Natalie Massenet’s departure from luxury e-tailer Net-A-Porter was also announced on Wednesday. The news came ahead of Net-A-Porter’s pending merger with Italian retailer Yoox SpA. The all-shares merger, which will conceive the Yoox Net-A-Porter Group, is expected to close later in the month.

Massenet has left Net-A-Porter on a high, taking more than £100m ($153m) after selling shares in the company she founded in 2000.

Since the merger between the rival companies was announced in March, grievances had been aired regarding alleged personality clashes between Massenet – who is known for her positive, democratic approach to team leading – and Yoox’s founder Federico Marchetti, who has previously declared “there is no love” between him and his employees.

In an interview with the Financial Times in May, Marchetti said of his company’s merger with its British rival: “I don’t think any merger in history has been so perfect on paper,” before adding that there would only be one boss of the Yoox Net-A-Porter Group: himself.

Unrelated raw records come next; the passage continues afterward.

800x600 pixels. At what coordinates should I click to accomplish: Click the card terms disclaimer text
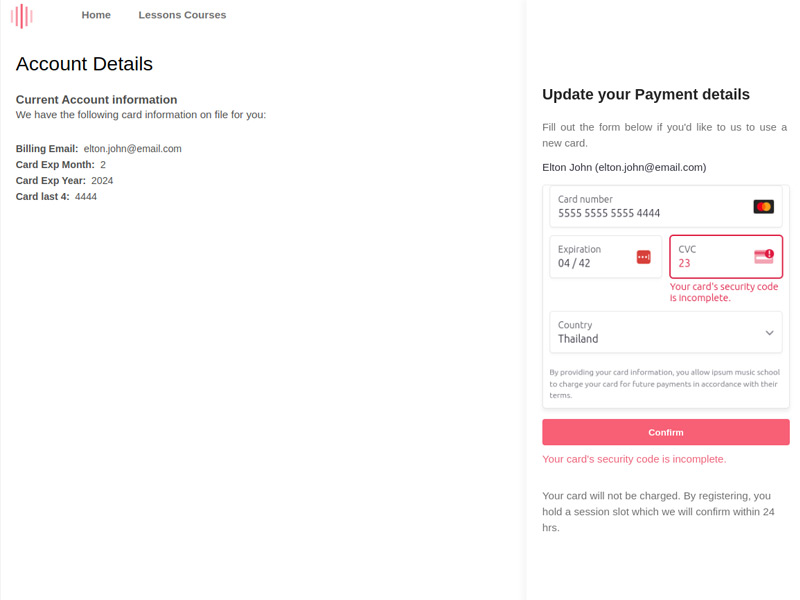pos(664,383)
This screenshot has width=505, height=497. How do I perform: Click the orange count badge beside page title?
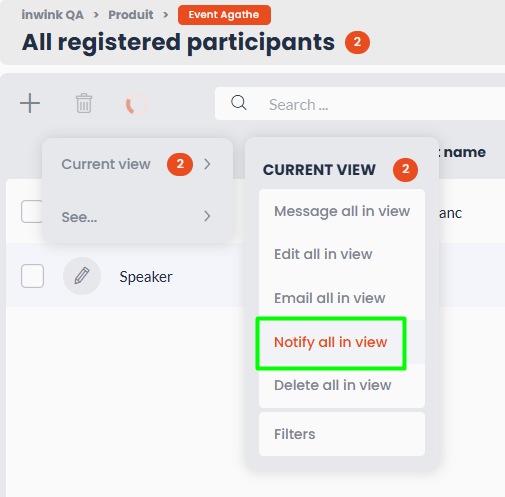(357, 42)
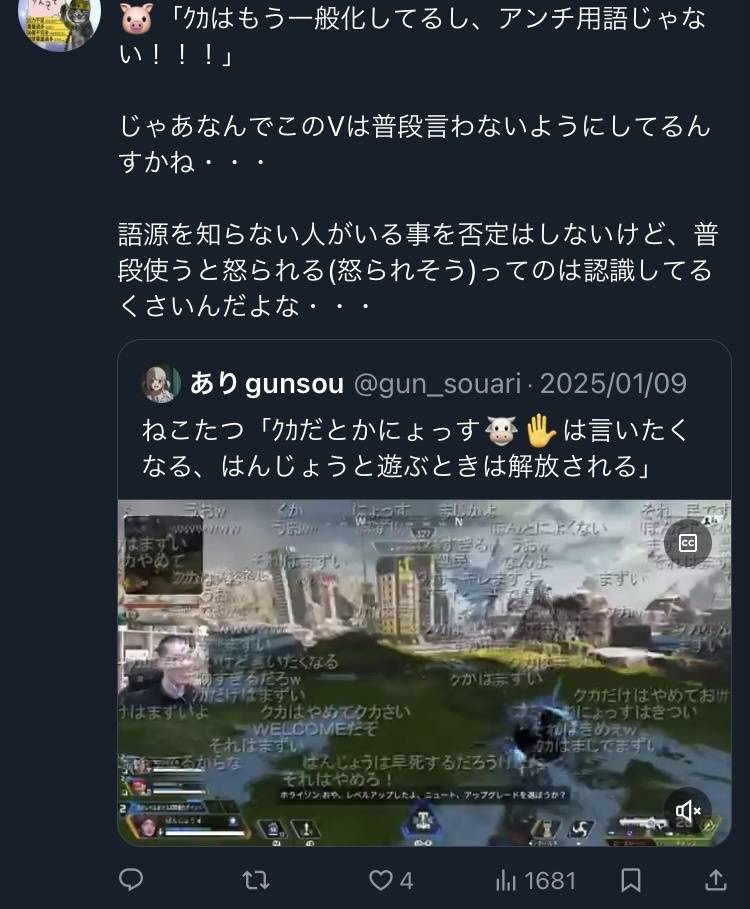Open quoted author's small avatar
The width and height of the screenshot is (750, 909).
(x=161, y=384)
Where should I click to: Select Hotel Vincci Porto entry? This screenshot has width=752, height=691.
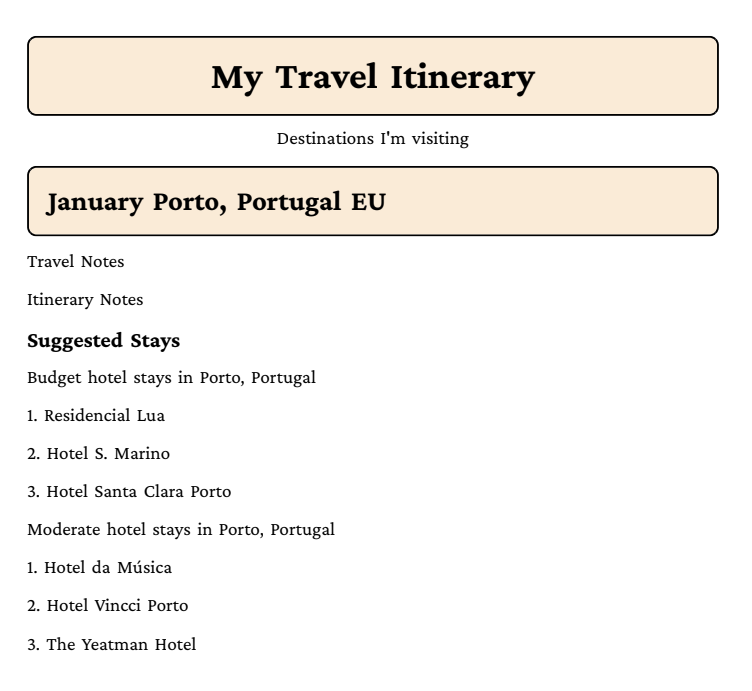[107, 606]
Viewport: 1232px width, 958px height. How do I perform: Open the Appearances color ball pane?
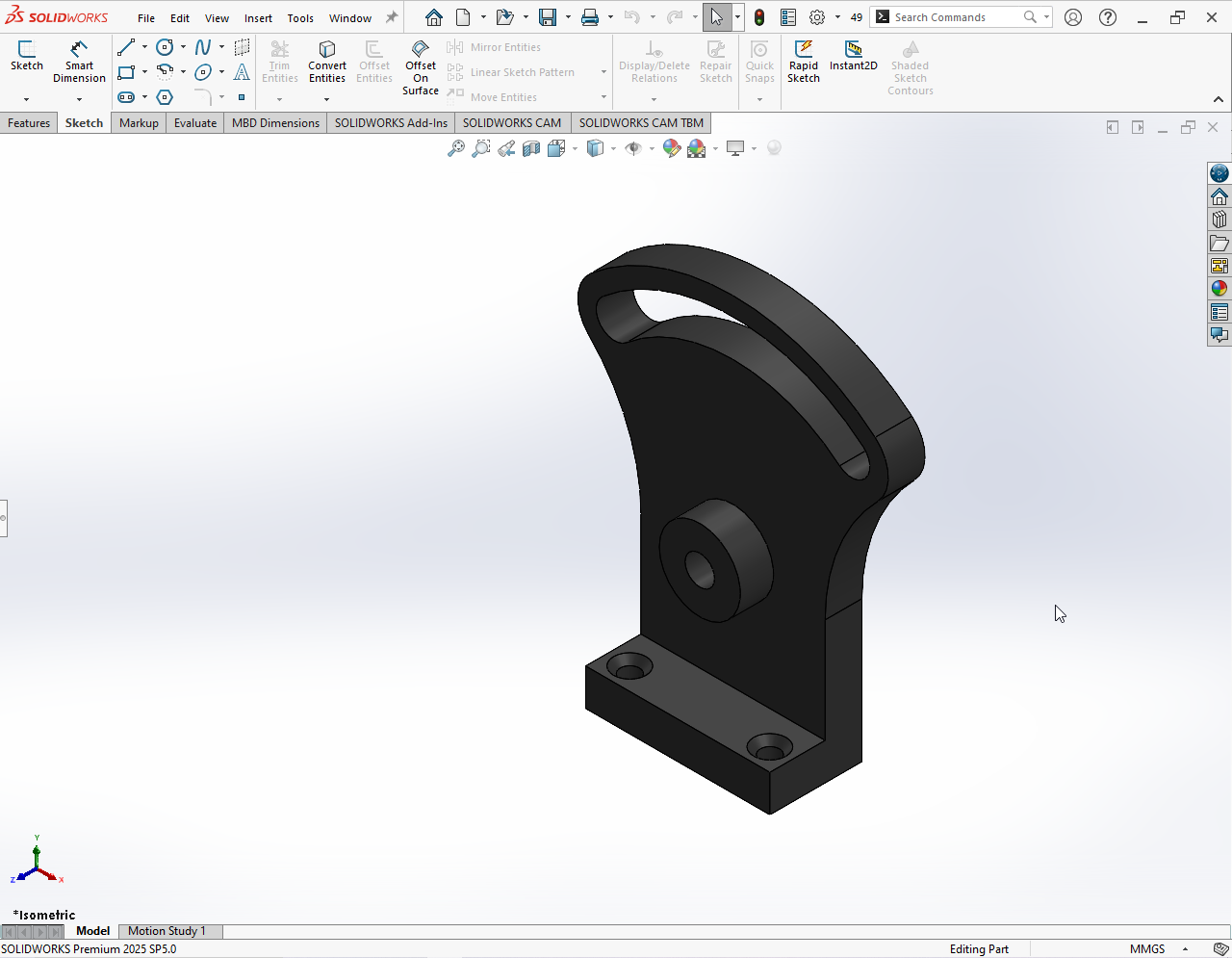(1219, 289)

While both parties have been tight-lipped regarding Massenet’s departure – and, indeed, where she plans to go next – the 50-year-old Net-A-Porter founder said in a statement: “The business I started in 2000 could not be in better shape today. Having joined forces with Yoox Group, the company will be bigger, stronger and superbly well positioned under Federico’s leadership to lead the industry and create the future of fashion.”

Reported by Grace Howard


“So Natalie Massenet, founder of the online luxury retailer Net-a-Porter, is going offline. On Wednesday, in the wake of a merger with yoox.com, Ms. Massenet resigned as executive chairwoman of the Net-a-Porter Group (she was to be executive chairwoman of the combined group; the Yoox chief executive, Federico Marchetti, was to be group chief executive). Thursday morning, she issued an official statement.”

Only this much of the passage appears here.